Give back only the lines from the one with "Task: Leave the meeting with red Leave button" through the last line of the data, exactly as they appear.

Collection entries ->
···

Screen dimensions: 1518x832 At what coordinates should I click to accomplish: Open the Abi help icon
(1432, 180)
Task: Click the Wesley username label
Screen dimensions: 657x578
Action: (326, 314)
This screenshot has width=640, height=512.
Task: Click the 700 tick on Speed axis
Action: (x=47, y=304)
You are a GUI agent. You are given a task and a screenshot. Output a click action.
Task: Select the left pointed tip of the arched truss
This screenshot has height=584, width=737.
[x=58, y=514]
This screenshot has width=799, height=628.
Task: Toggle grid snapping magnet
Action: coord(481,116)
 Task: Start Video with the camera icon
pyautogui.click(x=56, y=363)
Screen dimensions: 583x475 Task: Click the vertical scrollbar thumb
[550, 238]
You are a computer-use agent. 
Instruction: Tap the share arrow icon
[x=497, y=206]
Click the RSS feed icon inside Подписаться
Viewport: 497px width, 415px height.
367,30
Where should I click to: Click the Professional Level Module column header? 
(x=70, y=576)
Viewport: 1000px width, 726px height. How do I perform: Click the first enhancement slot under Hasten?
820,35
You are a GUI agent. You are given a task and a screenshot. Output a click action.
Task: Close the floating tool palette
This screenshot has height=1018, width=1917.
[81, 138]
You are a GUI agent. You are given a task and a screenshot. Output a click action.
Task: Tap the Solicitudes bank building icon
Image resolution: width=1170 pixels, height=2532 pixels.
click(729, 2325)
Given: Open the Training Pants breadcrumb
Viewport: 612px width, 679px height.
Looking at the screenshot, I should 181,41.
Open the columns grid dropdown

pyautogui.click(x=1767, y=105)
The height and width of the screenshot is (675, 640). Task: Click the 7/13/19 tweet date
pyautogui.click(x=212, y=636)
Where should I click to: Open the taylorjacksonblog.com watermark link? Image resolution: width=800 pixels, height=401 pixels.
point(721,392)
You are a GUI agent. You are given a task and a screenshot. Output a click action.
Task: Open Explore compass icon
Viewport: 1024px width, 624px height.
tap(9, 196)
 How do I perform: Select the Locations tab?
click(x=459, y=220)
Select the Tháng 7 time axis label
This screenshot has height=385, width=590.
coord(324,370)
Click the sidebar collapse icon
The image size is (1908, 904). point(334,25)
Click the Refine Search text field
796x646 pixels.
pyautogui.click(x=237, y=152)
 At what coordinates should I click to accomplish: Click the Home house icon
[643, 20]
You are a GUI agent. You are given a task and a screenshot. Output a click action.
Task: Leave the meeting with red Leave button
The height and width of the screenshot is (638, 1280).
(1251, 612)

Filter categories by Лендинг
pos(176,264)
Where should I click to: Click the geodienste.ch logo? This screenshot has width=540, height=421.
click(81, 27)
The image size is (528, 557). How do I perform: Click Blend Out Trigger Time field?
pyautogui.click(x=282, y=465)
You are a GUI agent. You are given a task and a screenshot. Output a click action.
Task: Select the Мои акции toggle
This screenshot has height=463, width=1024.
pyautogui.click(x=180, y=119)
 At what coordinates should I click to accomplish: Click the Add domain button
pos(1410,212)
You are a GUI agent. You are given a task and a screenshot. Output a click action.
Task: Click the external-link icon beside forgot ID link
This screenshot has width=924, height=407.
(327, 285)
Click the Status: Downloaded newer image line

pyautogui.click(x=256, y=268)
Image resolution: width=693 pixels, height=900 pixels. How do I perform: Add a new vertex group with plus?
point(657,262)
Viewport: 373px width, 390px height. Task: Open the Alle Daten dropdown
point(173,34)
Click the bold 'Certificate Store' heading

···

Solution for this exercise ->
Task: Leave the meeting with red Leave button
The height and width of the screenshot is (638, 1280).
(1251, 612)

Filter categories by Лендинг
pos(176,264)
Where should I click to: Click the geodienste.ch logo? This screenshot has width=540, height=421.
click(81, 27)
The image size is (528, 557). How do I perform: Click Blend Out Trigger Time field?
pyautogui.click(x=282, y=465)
You are a GUI agent. You are given a task and a screenshot. Output a click action.
Task: Select the Мои акции toggle
This screenshot has height=463, width=1024.
pyautogui.click(x=180, y=119)
 At what coordinates should I click to accomplish: Click the Add domain button
pos(1410,212)
You are a GUI agent. You are given a task and a screenshot. Output a click action.
Task: Click the external-link icon beside forgot ID link
This screenshot has width=924, height=407.
(327, 285)
Click the Status: Downloaded newer image line

pyautogui.click(x=256, y=268)
Image resolution: width=693 pixels, height=900 pixels. How do I perform: Add a new vertex group with plus?
point(657,262)
Viewport: 373px width, 390px height. Task: Open the Alle Daten dropdown
point(173,34)
Click the bold 'Certificate Store' heading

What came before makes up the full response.